• _What is asked_:
In the listing below, change "Screen dimensions" to "Screen size" and leave every other line as it is.

— start of Supplied information —

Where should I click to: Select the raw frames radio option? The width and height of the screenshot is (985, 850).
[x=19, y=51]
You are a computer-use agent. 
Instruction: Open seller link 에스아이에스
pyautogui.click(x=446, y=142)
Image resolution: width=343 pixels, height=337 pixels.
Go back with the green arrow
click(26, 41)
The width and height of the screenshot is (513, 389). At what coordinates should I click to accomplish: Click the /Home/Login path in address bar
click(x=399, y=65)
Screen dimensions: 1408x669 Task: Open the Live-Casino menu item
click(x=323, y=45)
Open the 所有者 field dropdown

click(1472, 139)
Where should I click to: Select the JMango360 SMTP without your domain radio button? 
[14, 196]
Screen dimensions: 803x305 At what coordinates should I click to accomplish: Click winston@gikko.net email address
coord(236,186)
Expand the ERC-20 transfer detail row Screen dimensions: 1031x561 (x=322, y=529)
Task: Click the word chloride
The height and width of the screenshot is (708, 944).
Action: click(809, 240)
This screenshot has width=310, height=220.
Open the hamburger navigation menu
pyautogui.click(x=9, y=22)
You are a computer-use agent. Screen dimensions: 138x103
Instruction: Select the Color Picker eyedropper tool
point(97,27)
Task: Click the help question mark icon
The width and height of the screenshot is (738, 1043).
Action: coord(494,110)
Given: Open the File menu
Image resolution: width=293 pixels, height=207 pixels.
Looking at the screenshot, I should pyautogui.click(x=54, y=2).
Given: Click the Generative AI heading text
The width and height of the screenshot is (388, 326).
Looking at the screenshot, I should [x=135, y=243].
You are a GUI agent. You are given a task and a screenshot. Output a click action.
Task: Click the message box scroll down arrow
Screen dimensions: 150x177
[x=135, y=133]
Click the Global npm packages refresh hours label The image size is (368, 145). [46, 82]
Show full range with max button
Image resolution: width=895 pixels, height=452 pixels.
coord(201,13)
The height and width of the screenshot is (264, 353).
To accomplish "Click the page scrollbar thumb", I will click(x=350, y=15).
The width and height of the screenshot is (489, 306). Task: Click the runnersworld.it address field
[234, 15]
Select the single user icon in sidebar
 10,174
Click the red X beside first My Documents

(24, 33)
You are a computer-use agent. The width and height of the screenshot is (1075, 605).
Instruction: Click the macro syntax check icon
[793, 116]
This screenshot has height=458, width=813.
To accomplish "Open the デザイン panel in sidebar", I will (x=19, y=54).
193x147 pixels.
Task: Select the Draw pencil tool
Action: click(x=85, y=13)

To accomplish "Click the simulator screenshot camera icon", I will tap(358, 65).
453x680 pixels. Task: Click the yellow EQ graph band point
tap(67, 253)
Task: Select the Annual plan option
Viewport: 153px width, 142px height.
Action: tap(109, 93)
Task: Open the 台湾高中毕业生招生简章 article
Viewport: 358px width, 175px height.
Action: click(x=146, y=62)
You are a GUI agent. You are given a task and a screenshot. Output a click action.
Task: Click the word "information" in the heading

— end of Supplied information —

• _Answer for the task_:
Where should I click to: Select the raw frames radio option? The width and height of the screenshot is (985, 850).
[x=19, y=51]
You are a computer-use agent. 
Instruction: Open seller link 에스아이에스
pyautogui.click(x=446, y=142)
Image resolution: width=343 pixels, height=337 pixels.
Go back with the green arrow
click(26, 41)
The width and height of the screenshot is (513, 389). At what coordinates should I click to accomplish: Click the /Home/Login path in address bar
click(x=399, y=65)
Screen size: 1408x669 Task: Open the Live-Casino menu item
click(x=323, y=45)
Open the 所有者 field dropdown

click(1472, 139)
Where should I click to: Select the JMango360 SMTP without your domain radio button? 
[14, 196]
Screen size: 803x305 At what coordinates should I click to accomplish: Click winston@gikko.net email address
coord(236,186)
Expand the ERC-20 transfer detail row Screen size: 1031x561 (x=322, y=529)
Task: Click the word chloride
The height and width of the screenshot is (708, 944).
Action: click(809, 240)
This screenshot has width=310, height=220.
Open the hamburger navigation menu
pyautogui.click(x=9, y=22)
You are a computer-use agent. Screen size: 138x103
Instruction: Select the Color Picker eyedropper tool
point(97,27)
Task: Click the help question mark icon
The width and height of the screenshot is (738, 1043).
Action: coord(494,110)
Given: Open the File menu
Image resolution: width=293 pixels, height=207 pixels.
Looking at the screenshot, I should pyautogui.click(x=54, y=2).
Given: Click the Generative AI heading text
The width and height of the screenshot is (388, 326).
Looking at the screenshot, I should [x=135, y=243].
You are a GUI agent. You are given a task and a screenshot. Output a click action.
Task: Click the message box scroll down arrow
Screen size: 150x177
[x=135, y=133]
Click the Global npm packages refresh hours label The image size is (368, 145). [46, 82]
Show full range with max button
Image resolution: width=895 pixels, height=452 pixels.
coord(201,13)
The height and width of the screenshot is (264, 353).
To accomplish "Click the page scrollbar thumb", I will click(x=350, y=15).
The width and height of the screenshot is (489, 306). Task: Click the runnersworld.it address field
[234, 15]
Select the single user icon in sidebar
 10,174
Click the red X beside first My Documents

(24, 33)
You are a computer-use agent. The width and height of the screenshot is (1075, 605).
Instruction: Click the macro syntax check icon
[793, 116]
This screenshot has height=458, width=813.
To accomplish "Open the デザイン panel in sidebar", I will (x=19, y=54).
193x147 pixels.
Task: Select the Draw pencil tool
Action: click(x=85, y=13)

To accomplish "Click the simulator screenshot camera icon", I will tap(358, 65).
453x680 pixels. Task: Click the yellow EQ graph band point
tap(67, 253)
Task: Select the Annual plan option
Viewport: 153px width, 142px height.
Action: tap(109, 93)
Task: Open the 台湾高中毕业生招生简章 article
Viewport: 358px width, 175px height.
Action: click(x=146, y=62)
You are a GUI agent. You are given a task and a screenshot. Output a click action.
Task: Click the word "information" in the heading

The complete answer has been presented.